Stage: Gone With the Woodwinds

The Civil War lasted four years, but that's a skirmish compared with the 10 years Margaret Martin spent struggling to create a musical version of "Gone With the Wind." The whole thing began as a whim, actually, in 1998, after Martin completed her Ph.D. in public health. "I needed to do something fun," she says, "and I asked myself, What is the most fun thing you can think of?"

Writing songs, apparently, which she spent two years doing to present to the trust that runs the estate of "Gone With the Wind" author Margaret Mitchell. They liked Martin's stuff enough to have her contact their agents at William Morris, who concluded that her efforts were sincere but unlikely to succeed. Was Scarlett O'Hara deterred after Rhett Butler didn't give a damn? Of course not, and neither was Martin. She spent two more years writing the show and wooing the trust, which finally relented. Not long afterward, Martin read a newspaper story about Sir Trevor Nunn, the British director whose credits include "Cats," "Nicholas Nickleby" and "Les Misérables." Nunn mentioned his special interest in the Civil War, so Martin sent him her script and a demo. Two weeks later, she got a letter back from him: "I do congratulate you on your single-handed and single-minded achievement, which on the basis of the material I have seen and heard so far is of a high order." He signed on to direct. That was five years ago.

Which brings us to this month, when "Gone With the Wind" opens—in London's West End. It's perhaps an odd location for this quintessentially American story, but "Gone With the Wind" isn't your average musical. London was more convenient for Nunn, but the distance from the United States has other advantages. Executive producer Aldo Scrofani says that by opening there, the show may face less hostility from critics who argue that the story of how the Civil War destroyed the world of the plantations is racist. "It is anything but," Scrofani says. "What it's really about is people who survive together through this massive change."

Martin made another unusual choice: she decided to follow the novel—which won the Pulitzer Prize in 1936 but is hardly groundbreaking literature—much more closely than the classic Clark Gable and Vivien Leigh movie. Martin argues that the book is considerably more nuanced in terms of character and theme.

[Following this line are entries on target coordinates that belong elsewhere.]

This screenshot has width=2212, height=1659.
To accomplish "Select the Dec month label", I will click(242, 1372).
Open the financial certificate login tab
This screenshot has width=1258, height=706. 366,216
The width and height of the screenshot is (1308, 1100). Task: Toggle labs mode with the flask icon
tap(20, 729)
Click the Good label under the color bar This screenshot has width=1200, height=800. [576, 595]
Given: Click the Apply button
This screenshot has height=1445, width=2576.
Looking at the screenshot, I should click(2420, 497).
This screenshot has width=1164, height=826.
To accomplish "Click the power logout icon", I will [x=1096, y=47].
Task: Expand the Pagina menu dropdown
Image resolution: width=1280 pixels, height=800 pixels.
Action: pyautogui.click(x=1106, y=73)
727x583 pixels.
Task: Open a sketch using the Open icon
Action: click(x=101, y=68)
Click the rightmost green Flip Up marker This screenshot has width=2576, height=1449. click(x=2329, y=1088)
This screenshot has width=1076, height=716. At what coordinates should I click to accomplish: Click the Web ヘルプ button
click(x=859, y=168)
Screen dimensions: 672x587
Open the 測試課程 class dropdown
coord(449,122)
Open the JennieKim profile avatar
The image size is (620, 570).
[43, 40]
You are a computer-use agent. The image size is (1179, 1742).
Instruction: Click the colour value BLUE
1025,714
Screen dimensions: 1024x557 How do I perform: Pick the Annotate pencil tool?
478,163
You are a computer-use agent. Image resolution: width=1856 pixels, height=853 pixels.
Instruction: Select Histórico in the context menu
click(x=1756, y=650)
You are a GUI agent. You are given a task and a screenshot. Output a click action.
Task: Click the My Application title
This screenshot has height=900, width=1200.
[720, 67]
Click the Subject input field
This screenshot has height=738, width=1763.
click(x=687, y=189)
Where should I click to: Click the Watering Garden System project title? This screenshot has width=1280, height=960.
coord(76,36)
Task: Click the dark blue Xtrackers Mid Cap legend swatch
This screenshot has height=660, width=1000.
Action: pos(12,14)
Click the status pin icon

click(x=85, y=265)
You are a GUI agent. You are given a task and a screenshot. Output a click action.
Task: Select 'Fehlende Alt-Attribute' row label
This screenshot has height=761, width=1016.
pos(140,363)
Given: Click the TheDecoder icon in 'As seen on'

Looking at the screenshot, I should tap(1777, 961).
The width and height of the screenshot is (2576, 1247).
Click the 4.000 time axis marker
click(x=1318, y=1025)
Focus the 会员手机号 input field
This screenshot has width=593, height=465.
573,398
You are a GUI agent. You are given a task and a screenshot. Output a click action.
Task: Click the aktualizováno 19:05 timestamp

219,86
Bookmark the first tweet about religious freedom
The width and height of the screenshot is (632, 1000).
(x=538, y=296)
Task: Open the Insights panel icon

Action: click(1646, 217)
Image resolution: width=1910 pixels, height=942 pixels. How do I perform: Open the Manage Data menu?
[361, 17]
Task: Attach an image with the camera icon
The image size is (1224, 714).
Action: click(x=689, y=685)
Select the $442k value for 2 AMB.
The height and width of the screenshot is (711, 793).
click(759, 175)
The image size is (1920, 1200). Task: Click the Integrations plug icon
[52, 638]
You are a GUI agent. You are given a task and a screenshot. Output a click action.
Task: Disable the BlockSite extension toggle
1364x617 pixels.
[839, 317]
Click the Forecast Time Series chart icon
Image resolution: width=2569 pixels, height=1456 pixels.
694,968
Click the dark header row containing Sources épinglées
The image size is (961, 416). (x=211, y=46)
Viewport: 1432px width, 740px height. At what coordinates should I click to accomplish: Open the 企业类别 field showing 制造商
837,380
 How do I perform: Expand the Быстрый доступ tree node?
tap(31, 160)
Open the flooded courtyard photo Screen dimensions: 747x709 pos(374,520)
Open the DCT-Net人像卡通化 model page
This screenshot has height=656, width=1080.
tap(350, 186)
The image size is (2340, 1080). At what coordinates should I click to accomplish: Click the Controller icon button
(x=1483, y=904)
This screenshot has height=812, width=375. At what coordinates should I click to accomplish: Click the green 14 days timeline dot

As she wrote about Scarlett's struggles at Tara, her family's plantation, Martin kept thinking about her own mother, who traveled to Mississippi in 1965 to register young black children for the newly minted Head Start program. "In my work on 'Gone With the Wind'," she says, "I have images of these two women, one black and one white, working shoulder to shoulder to deal with a mess that was not of their creation."

Martin says she's not worried that her opening-night audience will be an ocean away from Georgia. "This is the story of a stressed-out single mom who assumes responsibility for a whole family," she says. It's a story Martin believes is universal and one she can tell well because she, too, was once a single mother struggling to raise young children. And cross-national pollination is a rich part of the "Gone With the Wind" tradition. After an exhaustive search, Hollywood producer David O. Selznick selected Leigh, a largely unknown British actress, to play his Scarlett. Now a young American, Jill Paice, will reinterpret the role in London. "What I want more than anything is for people to watch this and say, 'I recognize these people. I recognize myself'," says Scrofani. No matter what happens when the curtain rises, Martin is satisfied that—like Scarlett—she finally found the way to Tara.